[Material provided]:

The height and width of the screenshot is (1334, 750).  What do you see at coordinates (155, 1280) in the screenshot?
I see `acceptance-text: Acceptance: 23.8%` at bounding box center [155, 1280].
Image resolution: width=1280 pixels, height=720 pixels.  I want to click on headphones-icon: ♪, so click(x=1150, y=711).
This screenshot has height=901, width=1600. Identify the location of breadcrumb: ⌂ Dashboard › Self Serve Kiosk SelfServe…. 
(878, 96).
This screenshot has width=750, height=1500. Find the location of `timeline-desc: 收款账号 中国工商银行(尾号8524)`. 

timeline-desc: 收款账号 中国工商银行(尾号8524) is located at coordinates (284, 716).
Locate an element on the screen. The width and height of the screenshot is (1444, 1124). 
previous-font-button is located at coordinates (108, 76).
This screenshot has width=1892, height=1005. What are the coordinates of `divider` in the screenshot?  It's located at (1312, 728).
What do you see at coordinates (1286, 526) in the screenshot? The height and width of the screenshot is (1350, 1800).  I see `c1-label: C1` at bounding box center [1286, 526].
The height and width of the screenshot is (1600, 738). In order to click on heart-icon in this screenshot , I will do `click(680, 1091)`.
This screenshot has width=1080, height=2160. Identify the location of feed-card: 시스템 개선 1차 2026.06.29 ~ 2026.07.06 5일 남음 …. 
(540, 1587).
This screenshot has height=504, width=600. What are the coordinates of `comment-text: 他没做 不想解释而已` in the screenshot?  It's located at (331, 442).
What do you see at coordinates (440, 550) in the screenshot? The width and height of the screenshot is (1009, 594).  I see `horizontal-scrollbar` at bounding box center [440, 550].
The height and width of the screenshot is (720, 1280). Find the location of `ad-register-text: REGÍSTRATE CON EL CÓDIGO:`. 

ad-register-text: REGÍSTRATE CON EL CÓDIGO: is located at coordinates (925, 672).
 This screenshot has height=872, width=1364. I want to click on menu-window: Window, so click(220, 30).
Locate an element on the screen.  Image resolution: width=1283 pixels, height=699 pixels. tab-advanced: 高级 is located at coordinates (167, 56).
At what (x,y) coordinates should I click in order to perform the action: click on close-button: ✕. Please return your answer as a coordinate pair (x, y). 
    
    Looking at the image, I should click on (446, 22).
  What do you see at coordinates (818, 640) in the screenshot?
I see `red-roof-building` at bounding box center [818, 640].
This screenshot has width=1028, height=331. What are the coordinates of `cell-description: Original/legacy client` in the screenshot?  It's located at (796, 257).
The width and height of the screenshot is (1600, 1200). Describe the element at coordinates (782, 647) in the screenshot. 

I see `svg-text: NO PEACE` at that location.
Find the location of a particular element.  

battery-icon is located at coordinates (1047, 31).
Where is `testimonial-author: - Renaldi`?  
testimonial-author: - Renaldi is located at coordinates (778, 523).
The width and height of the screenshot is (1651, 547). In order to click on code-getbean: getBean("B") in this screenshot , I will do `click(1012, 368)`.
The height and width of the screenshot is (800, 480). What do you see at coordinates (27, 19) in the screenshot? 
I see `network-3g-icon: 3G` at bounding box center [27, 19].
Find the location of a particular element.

[Work request]: Turn all the entries above into a numbered list, one item per line, and drop the blank lines.

[Exercise output]:
1. The height and width of the screenshot is (1334, 750).  What do you see at coordinates (155, 1280) in the screenshot?
2. I see `acceptance-text: Acceptance: 23.8%` at bounding box center [155, 1280].
3. Image resolution: width=1280 pixels, height=720 pixels.  I want to click on headphones-icon: ♪, so click(x=1150, y=711).
4. This screenshot has height=901, width=1600. Identify the location of breadcrumb: ⌂ Dashboard › Self Serve Kiosk SelfServe…. 
5. (878, 96).
6. This screenshot has width=750, height=1500. Find the location of `timeline-desc: 收款账号 中国工商银行(尾号8524)`. 
7. timeline-desc: 收款账号 中国工商银行(尾号8524) is located at coordinates (284, 716).
8. Locate an element on the screen. The width and height of the screenshot is (1444, 1124). 
9. previous-font-button is located at coordinates (108, 76).
10. This screenshot has width=1892, height=1005. What are the coordinates of `divider` in the screenshot?  It's located at (1312, 728).
11. What do you see at coordinates (1286, 526) in the screenshot? The height and width of the screenshot is (1350, 1800).  I see `c1-label: C1` at bounding box center [1286, 526].
12. The height and width of the screenshot is (1600, 738). In order to click on heart-icon in this screenshot , I will do `click(680, 1091)`.
13. This screenshot has width=1080, height=2160. Identify the location of feed-card: 시스템 개선 1차 2026.06.29 ~ 2026.07.06 5일 남음 …. 
14. (540, 1587).
15. This screenshot has height=504, width=600. What are the coordinates of `comment-text: 他没做 不想解释而已` in the screenshot?  It's located at (331, 442).
16. What do you see at coordinates (440, 550) in the screenshot? The width and height of the screenshot is (1009, 594).  I see `horizontal-scrollbar` at bounding box center [440, 550].
17. The height and width of the screenshot is (720, 1280). Find the location of `ad-register-text: REGÍSTRATE CON EL CÓDIGO:`. 
18. ad-register-text: REGÍSTRATE CON EL CÓDIGO: is located at coordinates (925, 672).
19.  This screenshot has height=872, width=1364. I want to click on menu-window: Window, so click(220, 30).
20. Locate an element on the screen.  Image resolution: width=1283 pixels, height=699 pixels. tab-advanced: 高级 is located at coordinates (167, 56).
21. At what (x,y) coordinates should I click in order to perform the action: click on close-button: ✕. Please return your answer as a coordinate pair (x, y). 
22.     Looking at the image, I should click on (446, 22).
23.   What do you see at coordinates (818, 640) in the screenshot?
24. I see `red-roof-building` at bounding box center [818, 640].
25. This screenshot has width=1028, height=331. What are the coordinates of `cell-description: Original/legacy client` in the screenshot?  It's located at (796, 257).
26. The width and height of the screenshot is (1600, 1200). Describe the element at coordinates (782, 647) in the screenshot. 
27. I see `svg-text: NO PEACE` at that location.
28. Find the location of a particular element.  
29. battery-icon is located at coordinates (1047, 31).
30. Where is `testimonial-author: - Renaldi`?  
31. testimonial-author: - Renaldi is located at coordinates (778, 523).
32. The width and height of the screenshot is (1651, 547). In order to click on code-getbean: getBean("B") in this screenshot , I will do `click(1012, 368)`.
33. The height and width of the screenshot is (800, 480). What do you see at coordinates (27, 19) in the screenshot? 
34. I see `network-3g-icon: 3G` at bounding box center [27, 19].
35. Find the location of a particular element.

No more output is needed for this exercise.